Avec, en gras, l’équipe permanente d’Arte Radio. De gauche à droite, debout : Chloé Assous-Plunian (production), Silvain Gire (responsable éditorial), Jonathan Cohen (comédien, “Dani”), Slimane Yefsah (comédien,“La Tourette”), Jackie Berroyer (comédien, “le coach”), Mariannick Bellot (auteure et co-réalisatrice), Florence Loiret-Caille (comédienne, “la présidente du club”), Arnaud Forest (réalisateur son), Sara Monimart (production), Mathilde Guermonprez (scripte, et par ailleurs auteure pour Arte Radio). De gauche à droite, assis : Samuel Hirsch (réalisateur son), Mustapha Abourachid (comédien, “Mon Chéri”), Adama Diop (comédien, “Memed”), Paul Filippi (comédien, “le préparateur physique”), Elodie Fiat (stagiaire production). 

Qu’attends-tu des gens avec qui tu travailles, et des productions elles-mêmes ? Après 10 ans de direction éditoriale, y a-t-il quelque chose qui te ferait changer de boulot ?

Arte Radio produit des auteurs débutants ou professionnels, ou plutôt produit leurs projets. Sauf rarissimes exceptions comme certaines “cartes postales”, nous ne produisons pas de sons déjà enregistrés. Je me détermine donc par rapport à un bref projet écrit. Les sollicitations sont de plus en plus nombreuses, et aussi mieux argumentées, plus séduisantes. Résultat, on ne s’en sort plus ! Et puis les sons ne sont que la partie émergée de l’iceberg. Derrière, il y a la formation des auteurs, celles pour Libé ou Mediapart, les goûters d’écoute, la communication dont nous assumons une grande part, la gestion du site et des applications, les partenariats et les contrats : tout cela est assumé par un poste pour deux salariées à mi-temps.

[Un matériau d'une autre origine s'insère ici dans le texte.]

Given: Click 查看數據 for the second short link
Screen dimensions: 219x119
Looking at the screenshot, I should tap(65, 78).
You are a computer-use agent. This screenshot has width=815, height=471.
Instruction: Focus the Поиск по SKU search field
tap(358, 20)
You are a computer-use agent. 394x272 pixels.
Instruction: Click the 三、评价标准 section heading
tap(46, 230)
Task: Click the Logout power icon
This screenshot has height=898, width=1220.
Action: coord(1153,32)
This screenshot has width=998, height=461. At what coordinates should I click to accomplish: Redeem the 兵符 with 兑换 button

Seuls l’enthousiasme et la rigueur de Sara Monimart et Chloé Assous-Plunian maintiennent ce navire à flot. On va sans doute devoir renoncer à jouer les formateurs de MJC et se concentrer sur nos propres projets, comme je l’expliquais plus haut. J’attends des productions qu’elles s’intègrent dans notre projet éditorial, et qu’en même temps elles nous amènent ailleurs, avec d’autres écritures sonores.

Je crois qu’on n’a pas fait le tour, et j’espère qu’une jeune génération de bidouilleurs arrive vite pour nous botter les fesses.

Quant à changer de boulot, si tant est que je puisse choisir de le garder, personne n’en a encore connu de meilleur.